Quetiapine alleviates the cuprizone-induced white matter pathology in the brain of C57BL/6 mouse.

Recent human studies employing new magnetic resonance imaging techniques and micro-array analyses feature schizophrenia as a brain disease with alterations in white matter (WM), which is mainly composed of oligodendrocytes (OLs) and their processes wrapping around neuronal axons. To examine the putative role of OLs in the pathophysiology and treatment of schizophrenia, animal studies are essential. In the present study, C57BL/6 mice were given 0.2% cuprizone (CPZ) in their diet for five weeks during which they drank distilled water without or with quetiapine (QTP, 10 mg/kg). The mice fed with normal chow were used as controls. CPZ is a copper chelator and has been reported to induce consistent demyelination in the brain of C57BL/6 mouse by specifically damaging OLs. QTP is an atypical antipsychotic widely used in the treatment of schizophrenia and other psychotic disorders. In accordance with previous studies, CPZ-exposed mice showed pervasive myelin breakdown and demyelination.
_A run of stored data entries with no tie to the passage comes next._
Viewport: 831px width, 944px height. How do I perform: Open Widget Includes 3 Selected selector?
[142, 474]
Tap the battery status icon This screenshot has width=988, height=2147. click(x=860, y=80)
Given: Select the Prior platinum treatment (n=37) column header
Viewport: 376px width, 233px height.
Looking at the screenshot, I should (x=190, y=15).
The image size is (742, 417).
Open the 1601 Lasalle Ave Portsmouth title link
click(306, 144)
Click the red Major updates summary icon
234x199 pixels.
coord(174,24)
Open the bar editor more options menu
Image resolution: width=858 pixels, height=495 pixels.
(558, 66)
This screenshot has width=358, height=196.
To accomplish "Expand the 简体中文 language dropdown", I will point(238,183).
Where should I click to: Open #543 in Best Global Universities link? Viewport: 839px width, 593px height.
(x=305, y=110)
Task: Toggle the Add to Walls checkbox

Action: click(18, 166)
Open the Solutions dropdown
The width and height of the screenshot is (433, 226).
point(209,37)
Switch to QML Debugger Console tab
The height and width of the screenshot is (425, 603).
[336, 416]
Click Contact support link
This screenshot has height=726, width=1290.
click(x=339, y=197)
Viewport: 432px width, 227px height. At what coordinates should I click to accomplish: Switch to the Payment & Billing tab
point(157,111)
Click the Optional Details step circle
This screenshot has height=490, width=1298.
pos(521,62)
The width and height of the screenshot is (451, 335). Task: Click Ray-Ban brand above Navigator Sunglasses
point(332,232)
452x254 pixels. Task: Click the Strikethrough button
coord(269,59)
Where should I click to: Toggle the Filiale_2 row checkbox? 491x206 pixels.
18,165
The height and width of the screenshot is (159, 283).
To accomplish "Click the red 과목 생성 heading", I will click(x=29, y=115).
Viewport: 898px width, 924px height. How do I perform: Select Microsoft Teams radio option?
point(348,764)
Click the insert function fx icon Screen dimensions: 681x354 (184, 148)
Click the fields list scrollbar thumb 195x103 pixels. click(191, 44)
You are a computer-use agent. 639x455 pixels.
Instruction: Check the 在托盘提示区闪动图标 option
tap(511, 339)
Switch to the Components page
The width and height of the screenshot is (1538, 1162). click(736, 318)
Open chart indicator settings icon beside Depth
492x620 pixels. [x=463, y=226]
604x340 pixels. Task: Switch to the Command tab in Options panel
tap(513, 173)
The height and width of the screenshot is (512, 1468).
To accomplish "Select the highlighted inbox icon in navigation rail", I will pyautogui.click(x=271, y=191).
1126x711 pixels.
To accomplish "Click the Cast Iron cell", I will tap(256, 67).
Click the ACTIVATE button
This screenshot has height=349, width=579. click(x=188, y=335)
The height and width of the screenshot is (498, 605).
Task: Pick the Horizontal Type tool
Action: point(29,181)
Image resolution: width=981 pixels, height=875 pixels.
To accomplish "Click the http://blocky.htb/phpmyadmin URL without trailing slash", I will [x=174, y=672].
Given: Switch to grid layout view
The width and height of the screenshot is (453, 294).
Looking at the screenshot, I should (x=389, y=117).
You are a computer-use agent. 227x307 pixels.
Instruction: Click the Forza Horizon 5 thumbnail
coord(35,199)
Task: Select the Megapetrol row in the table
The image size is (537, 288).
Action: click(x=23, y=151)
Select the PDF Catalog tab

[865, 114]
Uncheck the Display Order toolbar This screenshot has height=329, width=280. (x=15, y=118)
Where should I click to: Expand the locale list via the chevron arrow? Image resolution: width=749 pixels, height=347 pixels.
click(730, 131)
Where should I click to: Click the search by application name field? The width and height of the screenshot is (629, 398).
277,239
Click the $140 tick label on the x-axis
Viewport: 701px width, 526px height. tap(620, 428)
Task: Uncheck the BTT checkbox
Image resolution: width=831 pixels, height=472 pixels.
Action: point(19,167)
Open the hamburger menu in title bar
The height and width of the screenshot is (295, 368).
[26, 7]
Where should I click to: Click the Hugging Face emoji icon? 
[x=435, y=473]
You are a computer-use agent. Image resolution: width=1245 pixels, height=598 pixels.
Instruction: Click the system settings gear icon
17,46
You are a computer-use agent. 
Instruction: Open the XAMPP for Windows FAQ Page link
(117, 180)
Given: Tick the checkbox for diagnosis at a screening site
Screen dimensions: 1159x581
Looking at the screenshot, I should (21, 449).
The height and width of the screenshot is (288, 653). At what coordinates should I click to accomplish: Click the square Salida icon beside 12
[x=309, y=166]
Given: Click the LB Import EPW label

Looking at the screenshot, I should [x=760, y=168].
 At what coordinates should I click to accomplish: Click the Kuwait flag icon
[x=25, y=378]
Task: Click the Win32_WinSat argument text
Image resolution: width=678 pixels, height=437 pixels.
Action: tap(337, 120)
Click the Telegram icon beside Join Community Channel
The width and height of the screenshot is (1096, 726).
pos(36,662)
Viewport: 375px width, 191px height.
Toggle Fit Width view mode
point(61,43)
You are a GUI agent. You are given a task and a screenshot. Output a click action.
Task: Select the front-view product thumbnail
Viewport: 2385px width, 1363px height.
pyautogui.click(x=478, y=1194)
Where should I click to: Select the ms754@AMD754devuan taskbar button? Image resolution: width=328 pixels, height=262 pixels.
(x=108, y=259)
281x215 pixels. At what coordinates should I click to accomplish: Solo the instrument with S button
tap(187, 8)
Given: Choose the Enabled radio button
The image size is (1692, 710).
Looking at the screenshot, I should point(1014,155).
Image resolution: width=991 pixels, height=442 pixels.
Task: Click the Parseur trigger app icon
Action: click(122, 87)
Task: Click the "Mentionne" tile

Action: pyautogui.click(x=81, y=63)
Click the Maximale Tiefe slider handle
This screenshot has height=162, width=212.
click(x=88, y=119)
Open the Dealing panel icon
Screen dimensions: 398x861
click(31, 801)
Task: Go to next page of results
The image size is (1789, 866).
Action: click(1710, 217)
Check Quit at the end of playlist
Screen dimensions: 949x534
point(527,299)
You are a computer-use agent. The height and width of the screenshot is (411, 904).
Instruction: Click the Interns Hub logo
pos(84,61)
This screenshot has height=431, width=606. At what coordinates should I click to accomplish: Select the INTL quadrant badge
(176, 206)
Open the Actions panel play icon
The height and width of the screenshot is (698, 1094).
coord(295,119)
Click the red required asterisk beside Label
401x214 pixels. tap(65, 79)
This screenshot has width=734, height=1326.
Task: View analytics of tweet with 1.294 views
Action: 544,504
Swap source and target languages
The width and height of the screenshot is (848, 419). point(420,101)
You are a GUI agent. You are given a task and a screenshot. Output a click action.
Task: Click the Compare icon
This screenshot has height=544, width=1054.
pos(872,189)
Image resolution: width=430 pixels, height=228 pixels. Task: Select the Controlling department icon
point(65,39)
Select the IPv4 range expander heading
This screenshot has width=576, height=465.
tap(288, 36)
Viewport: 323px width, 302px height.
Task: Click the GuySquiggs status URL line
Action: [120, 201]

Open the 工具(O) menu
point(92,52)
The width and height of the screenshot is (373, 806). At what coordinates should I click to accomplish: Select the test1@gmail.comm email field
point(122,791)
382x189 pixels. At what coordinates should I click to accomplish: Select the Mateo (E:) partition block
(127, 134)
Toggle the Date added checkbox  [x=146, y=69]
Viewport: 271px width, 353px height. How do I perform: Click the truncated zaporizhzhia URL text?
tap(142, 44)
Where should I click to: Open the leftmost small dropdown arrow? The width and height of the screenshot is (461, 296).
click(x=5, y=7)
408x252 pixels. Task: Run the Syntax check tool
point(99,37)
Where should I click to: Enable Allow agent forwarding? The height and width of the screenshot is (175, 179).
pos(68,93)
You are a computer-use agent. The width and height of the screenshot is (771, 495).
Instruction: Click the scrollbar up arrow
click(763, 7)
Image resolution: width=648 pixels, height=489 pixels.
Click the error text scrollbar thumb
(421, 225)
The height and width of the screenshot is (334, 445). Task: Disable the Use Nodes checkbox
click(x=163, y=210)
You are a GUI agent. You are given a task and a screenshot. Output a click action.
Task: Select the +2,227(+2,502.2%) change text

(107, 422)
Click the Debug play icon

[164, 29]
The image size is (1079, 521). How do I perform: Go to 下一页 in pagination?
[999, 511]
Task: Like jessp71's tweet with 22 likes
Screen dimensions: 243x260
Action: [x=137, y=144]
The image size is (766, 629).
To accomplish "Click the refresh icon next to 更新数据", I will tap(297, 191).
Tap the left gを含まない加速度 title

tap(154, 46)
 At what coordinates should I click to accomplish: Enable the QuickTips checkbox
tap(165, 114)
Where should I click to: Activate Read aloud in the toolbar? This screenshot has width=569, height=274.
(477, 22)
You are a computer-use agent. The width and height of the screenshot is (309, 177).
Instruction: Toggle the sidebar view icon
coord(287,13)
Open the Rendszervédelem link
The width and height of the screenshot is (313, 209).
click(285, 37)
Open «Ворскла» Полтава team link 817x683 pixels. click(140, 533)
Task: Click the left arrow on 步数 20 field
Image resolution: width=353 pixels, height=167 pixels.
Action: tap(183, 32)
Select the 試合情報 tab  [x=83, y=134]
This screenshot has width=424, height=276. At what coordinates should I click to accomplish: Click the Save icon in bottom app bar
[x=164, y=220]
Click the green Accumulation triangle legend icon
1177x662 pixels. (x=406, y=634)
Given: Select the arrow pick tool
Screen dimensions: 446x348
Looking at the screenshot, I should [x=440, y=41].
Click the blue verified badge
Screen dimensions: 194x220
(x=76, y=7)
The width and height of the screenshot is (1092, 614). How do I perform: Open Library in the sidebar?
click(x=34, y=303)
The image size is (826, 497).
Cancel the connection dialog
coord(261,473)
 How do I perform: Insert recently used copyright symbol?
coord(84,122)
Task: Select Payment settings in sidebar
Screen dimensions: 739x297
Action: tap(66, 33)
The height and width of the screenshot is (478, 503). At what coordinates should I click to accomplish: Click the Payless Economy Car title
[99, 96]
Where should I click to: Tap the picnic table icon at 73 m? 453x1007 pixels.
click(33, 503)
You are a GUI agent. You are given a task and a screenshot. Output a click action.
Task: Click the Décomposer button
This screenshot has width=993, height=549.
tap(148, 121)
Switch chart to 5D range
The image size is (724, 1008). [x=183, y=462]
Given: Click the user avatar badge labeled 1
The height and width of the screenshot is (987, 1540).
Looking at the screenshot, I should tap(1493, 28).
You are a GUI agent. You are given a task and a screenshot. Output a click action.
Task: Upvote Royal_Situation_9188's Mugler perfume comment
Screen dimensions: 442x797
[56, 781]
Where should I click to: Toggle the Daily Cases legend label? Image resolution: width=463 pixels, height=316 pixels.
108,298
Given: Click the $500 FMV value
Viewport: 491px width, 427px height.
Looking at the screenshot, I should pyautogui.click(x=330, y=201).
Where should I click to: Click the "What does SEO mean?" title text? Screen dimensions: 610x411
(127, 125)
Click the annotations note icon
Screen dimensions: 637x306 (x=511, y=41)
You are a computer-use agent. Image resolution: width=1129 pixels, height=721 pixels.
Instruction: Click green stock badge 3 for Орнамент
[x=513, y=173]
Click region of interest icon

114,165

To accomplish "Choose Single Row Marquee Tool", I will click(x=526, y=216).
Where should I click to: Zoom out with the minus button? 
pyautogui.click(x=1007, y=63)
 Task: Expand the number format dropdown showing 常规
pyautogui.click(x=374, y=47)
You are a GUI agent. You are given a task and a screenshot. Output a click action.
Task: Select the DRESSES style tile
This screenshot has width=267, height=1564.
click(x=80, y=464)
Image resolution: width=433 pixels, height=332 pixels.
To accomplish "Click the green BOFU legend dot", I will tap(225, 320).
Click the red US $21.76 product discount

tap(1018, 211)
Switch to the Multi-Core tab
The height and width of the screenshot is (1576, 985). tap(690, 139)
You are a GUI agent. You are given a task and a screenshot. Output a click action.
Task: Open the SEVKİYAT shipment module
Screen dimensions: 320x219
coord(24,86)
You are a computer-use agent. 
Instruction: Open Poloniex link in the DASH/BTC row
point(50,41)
The amount of myelin basic protein (MBP) in the cerebral cortex was decreased by CPZ-exposure as shown in Western-blot analysis. In addition, the demyelinated sites were teemed with activated microglia and astrocytes but a few myelin forming OLs. Moreover, the activity of copper-zinc superoxide dismutase decreased in the cerebral cortex of CPZ-exposed mice. However, all of these pathological changes in WM were either prevented or alleviated in CPZ-exposed mice co-administered with QTP. These results suggest that the CPZ-exposed C57BL/6 mouse is a potential animal model to study possible roles of OLs in the pathogenesis and treatment of schizophrenia.